Harman was born in Iowa City and raised in Mount Vernon, Iowa. He received a B.A. from St. John's College in Annapolis, Maryland in 1990 and went on to graduate school at Penn State University to earn a master's degree, studying under philosopher Alphonso Lingis, in 1991. While pursuing a Ph.D. at DePaul University, Harman worked as an online sports reporter, an experience which he credits for developing his writing style and productivity. After finishing his degree in 1999 he joined the Department of Philosophy at the American University in Cairo, where he has taught since 2000.
Harman starts the development of his work with Martin Heidegger's concept of "tool-analysis" from Being and Time. To Harman, tool-analysis was a key discovery which establishes the groundwork for taking seriously the autonomous existence of objects and, in doing so, highlights deficiencies in phenomenology due to its subordination of objects to their use by or relationship with humans.

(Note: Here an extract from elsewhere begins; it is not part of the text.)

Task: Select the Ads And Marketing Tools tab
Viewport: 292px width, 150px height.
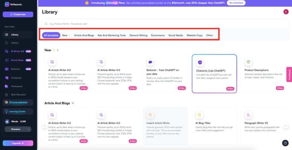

Harman is considered part of the speculative realism trend, a nebulous grouping of philosophers united by two perspectives: a rejection of anthropocentric "philosophies of access" which privilege the perspective of humans in relation to objects, and a support of metaphysical realism via rejection of "correlationism", an assumption in Post-Kantian philosophy that fellow speculative realist Quentin Meillassoux defines as "the idea according to which we only ever have access to the correlation between thinking and being, and never to either term considered apart from the other." Harman's object-oriented approach considers the life of objects to be fertile ground for a metaphysics that works to overcome anthropocentrism and correlationism.